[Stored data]
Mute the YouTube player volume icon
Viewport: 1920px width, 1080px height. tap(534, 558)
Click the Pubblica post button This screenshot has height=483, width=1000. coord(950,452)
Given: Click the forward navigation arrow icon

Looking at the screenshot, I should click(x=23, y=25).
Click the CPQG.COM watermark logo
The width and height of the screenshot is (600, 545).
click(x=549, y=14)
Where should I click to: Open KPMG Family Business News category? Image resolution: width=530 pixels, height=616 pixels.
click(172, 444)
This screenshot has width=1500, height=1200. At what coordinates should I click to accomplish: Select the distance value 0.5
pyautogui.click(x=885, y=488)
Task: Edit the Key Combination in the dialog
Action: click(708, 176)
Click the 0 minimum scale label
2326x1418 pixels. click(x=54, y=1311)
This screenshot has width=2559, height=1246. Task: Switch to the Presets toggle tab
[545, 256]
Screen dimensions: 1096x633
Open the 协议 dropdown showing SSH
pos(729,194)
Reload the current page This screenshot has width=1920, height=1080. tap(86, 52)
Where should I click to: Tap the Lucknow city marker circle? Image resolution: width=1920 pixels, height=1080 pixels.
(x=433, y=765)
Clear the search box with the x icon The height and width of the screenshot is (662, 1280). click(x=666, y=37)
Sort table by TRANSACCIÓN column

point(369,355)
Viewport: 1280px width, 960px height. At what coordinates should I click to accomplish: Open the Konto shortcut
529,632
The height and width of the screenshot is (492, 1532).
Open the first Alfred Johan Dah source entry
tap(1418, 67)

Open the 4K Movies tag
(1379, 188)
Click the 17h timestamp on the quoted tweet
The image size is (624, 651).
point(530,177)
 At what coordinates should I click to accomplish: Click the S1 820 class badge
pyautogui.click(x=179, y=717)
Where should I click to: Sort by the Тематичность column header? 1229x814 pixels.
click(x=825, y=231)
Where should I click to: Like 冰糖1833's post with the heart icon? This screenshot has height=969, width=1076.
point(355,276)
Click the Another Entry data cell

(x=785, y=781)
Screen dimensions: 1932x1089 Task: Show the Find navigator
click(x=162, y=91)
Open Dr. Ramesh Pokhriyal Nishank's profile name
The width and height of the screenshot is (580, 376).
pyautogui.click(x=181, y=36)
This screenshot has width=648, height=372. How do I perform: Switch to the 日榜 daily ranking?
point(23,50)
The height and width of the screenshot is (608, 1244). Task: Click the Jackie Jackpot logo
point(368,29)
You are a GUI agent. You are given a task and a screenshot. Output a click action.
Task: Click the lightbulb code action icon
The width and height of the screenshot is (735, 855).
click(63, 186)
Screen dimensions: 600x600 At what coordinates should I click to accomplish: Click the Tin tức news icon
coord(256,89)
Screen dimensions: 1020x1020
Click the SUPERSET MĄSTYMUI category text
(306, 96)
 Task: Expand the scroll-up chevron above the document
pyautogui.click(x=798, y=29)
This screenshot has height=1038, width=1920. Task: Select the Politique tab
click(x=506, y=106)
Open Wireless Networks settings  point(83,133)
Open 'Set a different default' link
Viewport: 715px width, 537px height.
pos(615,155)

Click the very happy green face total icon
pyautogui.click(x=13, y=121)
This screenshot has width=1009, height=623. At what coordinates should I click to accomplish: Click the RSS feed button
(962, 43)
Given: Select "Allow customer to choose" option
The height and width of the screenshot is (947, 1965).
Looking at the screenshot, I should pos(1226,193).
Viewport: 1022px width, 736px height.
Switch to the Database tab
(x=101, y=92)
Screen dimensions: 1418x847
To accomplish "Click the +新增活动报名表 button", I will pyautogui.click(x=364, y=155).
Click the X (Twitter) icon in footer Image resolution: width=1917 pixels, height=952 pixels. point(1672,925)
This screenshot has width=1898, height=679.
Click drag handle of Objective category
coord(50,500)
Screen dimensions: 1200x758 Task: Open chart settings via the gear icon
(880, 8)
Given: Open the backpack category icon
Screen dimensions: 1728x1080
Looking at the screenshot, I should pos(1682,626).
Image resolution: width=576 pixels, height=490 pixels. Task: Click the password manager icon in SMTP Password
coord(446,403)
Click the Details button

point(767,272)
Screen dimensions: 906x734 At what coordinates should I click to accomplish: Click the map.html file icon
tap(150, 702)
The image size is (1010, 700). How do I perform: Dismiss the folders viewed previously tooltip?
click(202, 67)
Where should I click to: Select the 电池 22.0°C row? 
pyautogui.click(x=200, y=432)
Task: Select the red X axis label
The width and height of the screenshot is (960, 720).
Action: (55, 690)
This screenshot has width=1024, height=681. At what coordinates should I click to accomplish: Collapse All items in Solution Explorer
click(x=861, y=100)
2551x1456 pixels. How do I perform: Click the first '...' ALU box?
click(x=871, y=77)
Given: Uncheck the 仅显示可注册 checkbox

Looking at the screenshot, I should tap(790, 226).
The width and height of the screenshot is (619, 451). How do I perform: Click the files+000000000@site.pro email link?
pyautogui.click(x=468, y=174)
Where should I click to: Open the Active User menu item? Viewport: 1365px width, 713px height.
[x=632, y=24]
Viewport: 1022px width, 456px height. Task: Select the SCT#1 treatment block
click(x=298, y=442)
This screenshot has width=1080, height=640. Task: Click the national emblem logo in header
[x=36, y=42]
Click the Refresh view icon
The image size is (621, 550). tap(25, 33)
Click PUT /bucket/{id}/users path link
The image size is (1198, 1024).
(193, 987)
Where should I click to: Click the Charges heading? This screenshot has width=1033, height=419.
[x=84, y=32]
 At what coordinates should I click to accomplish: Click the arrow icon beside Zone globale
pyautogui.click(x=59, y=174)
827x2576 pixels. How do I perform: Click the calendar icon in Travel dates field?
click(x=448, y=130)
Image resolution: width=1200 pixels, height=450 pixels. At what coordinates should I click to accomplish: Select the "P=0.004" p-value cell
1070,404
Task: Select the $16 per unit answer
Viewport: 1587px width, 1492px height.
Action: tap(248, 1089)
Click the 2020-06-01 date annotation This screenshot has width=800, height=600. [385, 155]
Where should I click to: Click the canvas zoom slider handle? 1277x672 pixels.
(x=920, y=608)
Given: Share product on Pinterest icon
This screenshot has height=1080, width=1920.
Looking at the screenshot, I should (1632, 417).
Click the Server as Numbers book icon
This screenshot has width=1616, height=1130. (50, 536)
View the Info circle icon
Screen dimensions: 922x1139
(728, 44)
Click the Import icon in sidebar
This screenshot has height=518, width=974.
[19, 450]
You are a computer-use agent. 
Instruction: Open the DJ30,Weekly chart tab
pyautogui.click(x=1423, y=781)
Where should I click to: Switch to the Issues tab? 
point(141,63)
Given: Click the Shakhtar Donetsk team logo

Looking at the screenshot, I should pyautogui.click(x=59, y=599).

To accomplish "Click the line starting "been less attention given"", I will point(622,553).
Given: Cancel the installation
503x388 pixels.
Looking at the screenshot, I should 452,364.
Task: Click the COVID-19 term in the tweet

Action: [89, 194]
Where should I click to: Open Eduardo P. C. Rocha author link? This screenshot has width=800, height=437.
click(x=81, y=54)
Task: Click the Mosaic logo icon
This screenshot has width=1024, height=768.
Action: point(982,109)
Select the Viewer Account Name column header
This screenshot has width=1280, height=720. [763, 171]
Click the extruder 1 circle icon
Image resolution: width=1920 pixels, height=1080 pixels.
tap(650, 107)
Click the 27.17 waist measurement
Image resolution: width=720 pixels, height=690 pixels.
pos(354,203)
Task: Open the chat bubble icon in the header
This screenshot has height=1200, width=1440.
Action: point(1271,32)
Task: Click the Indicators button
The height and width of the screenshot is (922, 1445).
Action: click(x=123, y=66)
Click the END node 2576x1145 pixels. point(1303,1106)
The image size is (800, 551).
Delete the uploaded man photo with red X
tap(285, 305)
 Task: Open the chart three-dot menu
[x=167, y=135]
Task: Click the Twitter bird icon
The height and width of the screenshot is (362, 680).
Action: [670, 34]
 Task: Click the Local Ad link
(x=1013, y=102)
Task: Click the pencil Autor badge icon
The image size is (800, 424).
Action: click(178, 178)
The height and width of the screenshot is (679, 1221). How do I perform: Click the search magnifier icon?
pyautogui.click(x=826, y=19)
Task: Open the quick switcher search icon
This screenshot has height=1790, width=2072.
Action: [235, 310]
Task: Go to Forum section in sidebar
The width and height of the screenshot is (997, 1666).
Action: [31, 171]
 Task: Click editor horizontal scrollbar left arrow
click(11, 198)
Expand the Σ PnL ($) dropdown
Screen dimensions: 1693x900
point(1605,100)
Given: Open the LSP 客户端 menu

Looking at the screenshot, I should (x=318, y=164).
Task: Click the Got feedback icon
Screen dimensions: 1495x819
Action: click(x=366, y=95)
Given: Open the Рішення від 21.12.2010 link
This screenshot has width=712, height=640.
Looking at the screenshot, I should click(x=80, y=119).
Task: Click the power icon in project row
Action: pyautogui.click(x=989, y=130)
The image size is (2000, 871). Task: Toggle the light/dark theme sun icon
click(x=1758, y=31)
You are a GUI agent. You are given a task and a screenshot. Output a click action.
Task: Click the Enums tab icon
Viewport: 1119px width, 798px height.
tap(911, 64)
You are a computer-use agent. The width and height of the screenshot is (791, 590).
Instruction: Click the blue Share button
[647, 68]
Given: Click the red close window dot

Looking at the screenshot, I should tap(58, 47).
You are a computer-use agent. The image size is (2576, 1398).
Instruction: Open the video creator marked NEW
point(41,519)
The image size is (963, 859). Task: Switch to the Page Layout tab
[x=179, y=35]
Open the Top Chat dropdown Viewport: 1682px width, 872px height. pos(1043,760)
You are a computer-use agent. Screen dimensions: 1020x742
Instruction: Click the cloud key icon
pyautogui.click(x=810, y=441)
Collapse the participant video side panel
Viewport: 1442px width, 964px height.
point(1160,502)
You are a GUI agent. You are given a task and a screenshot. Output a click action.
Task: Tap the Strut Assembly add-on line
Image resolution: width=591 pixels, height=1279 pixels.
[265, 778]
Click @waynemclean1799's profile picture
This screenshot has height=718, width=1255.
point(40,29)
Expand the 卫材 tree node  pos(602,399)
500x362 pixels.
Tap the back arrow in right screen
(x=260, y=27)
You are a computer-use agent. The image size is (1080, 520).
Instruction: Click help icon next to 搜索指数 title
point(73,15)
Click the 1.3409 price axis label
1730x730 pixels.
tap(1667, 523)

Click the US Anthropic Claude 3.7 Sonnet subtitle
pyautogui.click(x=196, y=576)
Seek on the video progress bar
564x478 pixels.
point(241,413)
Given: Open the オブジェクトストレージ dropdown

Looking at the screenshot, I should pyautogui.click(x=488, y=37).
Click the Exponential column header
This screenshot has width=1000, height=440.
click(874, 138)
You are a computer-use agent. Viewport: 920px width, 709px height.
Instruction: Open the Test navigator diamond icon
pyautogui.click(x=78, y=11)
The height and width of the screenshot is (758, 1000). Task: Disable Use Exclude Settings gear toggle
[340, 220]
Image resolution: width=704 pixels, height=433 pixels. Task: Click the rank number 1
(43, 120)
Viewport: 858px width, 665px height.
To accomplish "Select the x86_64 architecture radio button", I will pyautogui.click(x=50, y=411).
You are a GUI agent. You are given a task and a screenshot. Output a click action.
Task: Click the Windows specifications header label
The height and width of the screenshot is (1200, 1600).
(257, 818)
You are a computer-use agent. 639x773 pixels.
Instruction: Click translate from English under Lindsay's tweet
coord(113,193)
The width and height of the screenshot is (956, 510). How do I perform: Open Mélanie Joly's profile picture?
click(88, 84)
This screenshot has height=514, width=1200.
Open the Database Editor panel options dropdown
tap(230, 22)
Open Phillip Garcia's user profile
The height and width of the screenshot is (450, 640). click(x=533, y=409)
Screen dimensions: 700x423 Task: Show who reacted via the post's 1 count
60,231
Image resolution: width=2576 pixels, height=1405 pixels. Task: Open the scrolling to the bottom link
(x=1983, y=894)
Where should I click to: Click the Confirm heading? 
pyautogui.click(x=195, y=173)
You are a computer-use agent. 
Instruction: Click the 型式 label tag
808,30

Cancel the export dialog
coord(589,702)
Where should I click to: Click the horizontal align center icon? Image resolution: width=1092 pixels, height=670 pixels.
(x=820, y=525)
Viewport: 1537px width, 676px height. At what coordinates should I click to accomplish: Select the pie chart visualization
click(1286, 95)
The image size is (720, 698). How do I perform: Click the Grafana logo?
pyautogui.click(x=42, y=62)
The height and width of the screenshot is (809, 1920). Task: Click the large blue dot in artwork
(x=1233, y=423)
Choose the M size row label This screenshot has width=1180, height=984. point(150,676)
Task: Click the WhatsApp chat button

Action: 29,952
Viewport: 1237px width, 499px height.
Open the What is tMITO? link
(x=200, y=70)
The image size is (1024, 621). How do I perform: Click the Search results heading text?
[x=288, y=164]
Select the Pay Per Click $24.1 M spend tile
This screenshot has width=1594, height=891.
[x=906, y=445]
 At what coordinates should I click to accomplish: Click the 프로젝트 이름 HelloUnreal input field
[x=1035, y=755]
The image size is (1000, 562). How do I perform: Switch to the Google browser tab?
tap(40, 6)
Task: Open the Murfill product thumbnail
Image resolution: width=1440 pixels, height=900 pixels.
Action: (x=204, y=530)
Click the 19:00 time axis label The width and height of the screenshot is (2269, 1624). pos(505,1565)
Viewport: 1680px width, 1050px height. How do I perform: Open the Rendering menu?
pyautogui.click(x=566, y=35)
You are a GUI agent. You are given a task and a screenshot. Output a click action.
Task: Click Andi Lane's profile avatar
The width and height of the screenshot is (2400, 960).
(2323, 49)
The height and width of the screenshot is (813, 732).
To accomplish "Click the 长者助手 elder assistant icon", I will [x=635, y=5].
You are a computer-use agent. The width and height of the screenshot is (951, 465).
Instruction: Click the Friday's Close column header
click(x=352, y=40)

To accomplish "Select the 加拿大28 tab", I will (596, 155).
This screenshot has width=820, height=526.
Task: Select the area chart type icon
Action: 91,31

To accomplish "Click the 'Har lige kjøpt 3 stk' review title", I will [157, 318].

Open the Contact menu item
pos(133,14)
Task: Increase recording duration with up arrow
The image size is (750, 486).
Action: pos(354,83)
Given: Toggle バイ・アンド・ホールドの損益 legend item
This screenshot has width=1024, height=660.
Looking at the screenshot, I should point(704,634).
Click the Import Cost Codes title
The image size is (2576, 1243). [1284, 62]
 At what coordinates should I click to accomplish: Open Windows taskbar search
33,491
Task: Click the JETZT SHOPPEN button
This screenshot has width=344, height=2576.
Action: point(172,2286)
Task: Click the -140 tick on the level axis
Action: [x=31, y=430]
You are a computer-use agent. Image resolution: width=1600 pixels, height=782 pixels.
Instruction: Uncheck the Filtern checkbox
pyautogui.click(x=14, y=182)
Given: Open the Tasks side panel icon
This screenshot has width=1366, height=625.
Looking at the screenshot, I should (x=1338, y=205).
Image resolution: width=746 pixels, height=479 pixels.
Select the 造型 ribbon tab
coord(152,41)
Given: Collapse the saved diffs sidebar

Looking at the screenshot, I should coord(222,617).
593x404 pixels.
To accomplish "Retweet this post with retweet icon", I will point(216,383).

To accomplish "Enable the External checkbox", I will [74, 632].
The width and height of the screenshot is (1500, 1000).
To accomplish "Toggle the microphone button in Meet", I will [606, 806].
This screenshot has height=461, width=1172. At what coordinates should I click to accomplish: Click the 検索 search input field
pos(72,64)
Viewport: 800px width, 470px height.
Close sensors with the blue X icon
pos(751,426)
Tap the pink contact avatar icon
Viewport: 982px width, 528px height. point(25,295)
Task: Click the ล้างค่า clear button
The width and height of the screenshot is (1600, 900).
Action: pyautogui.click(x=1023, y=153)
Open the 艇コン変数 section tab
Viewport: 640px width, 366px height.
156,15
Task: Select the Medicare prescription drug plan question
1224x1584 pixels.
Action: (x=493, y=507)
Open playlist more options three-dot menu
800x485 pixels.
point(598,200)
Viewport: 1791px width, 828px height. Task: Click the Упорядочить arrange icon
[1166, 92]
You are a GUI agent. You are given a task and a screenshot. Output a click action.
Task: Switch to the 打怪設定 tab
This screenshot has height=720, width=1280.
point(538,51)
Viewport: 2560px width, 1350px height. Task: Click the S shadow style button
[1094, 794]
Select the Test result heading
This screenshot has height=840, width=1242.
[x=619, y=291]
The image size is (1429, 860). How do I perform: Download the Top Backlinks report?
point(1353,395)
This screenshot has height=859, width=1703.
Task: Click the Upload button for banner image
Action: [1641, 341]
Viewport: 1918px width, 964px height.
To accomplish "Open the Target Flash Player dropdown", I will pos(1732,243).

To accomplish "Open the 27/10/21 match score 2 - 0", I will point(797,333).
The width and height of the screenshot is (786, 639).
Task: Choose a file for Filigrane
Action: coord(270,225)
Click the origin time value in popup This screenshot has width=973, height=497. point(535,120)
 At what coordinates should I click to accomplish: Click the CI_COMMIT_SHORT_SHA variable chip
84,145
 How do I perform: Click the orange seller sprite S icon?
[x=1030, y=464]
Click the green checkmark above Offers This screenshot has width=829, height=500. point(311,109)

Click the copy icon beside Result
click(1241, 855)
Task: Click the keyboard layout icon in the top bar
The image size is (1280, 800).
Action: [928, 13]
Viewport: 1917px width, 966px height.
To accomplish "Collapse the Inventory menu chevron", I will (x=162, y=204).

* [PROBLEM]
From the first of the lines above through the line containing "Looking at the screenshot, I should click(x=23, y=25).", render them as a two-column CSV with the header input,output. Give one row for each text and its answer, and enclose every field in double quotes with its line breaks replaced by spaces.

* [WRITTEN SOLUTION]
input,output
"Mute the YouTube player volume icon","Viewport: 1920px width, 1080px height. tap(534, 558)"
"Click the Pubblica post button This screenshot has height=483, width=1000.","coord(950,452)"
"Given: Click the forward navigation arrow icon","Looking at the screenshot, I should click(x=23, y=25)."